Stored data entries
Segment Open

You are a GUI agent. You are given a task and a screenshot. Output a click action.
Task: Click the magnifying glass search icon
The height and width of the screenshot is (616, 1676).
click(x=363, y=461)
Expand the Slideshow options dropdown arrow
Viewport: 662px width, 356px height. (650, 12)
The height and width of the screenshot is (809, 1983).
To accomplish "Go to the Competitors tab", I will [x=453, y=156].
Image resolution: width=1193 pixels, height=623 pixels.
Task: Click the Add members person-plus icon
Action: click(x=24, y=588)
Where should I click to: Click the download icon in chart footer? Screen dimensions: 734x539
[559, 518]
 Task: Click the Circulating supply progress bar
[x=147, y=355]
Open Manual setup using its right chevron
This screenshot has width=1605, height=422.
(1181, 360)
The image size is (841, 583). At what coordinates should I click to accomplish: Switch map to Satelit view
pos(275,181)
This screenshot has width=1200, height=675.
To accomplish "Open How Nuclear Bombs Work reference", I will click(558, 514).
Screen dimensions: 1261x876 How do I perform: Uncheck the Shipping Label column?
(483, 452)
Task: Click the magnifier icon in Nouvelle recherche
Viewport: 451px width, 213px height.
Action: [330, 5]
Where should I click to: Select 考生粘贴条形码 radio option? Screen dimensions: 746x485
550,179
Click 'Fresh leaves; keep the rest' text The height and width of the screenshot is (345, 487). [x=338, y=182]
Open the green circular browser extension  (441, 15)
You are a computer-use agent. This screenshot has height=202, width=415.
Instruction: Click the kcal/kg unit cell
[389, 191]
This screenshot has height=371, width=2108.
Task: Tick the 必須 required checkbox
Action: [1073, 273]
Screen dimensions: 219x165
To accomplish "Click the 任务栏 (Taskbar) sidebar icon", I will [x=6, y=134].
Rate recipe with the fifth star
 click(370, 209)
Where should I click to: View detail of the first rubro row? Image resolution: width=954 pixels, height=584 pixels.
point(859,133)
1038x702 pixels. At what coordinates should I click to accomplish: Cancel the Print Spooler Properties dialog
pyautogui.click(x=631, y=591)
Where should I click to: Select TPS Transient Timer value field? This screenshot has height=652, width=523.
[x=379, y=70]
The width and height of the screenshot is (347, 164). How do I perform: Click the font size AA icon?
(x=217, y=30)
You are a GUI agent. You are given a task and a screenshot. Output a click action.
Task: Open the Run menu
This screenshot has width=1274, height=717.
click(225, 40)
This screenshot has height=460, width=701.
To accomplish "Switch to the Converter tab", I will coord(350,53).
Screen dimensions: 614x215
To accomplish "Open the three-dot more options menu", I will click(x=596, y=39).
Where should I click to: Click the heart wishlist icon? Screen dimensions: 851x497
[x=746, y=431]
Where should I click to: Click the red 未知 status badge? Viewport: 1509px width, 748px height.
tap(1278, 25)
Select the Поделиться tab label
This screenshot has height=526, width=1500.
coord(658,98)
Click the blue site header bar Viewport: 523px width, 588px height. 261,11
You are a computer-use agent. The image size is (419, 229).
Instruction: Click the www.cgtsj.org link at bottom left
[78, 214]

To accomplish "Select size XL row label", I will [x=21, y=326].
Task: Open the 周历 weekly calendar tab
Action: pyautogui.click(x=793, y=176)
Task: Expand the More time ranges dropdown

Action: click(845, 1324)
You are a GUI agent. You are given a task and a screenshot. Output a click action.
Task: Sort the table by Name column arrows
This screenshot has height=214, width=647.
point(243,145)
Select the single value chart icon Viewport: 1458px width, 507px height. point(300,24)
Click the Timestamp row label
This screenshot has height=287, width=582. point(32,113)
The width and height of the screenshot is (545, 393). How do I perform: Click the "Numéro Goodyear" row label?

Segment Closed

### TASK DIRECTIONS:
Only exact copies of the lines from the one containing "Instruction: Click the www.cgtsj.org" to the end of the records belong in the answer.

### ANSWER BOX:
Instruction: Click the www.cgtsj.org link at bottom left
[78, 214]

To accomplish "Select size XL row label", I will [x=21, y=326].
Task: Open the 周历 weekly calendar tab
Action: pyautogui.click(x=793, y=176)
Task: Expand the More time ranges dropdown

Action: click(845, 1324)
You are a GUI agent. You are given a task and a screenshot. Output a click action.
Task: Sort the table by Name column arrows
This screenshot has height=214, width=647.
point(243,145)
Select the single value chart icon Viewport: 1458px width, 507px height. point(300,24)
Click the Timestamp row label
This screenshot has height=287, width=582. point(32,113)
The width and height of the screenshot is (545, 393). How do I perform: Click the "Numéro Goodyear" row label?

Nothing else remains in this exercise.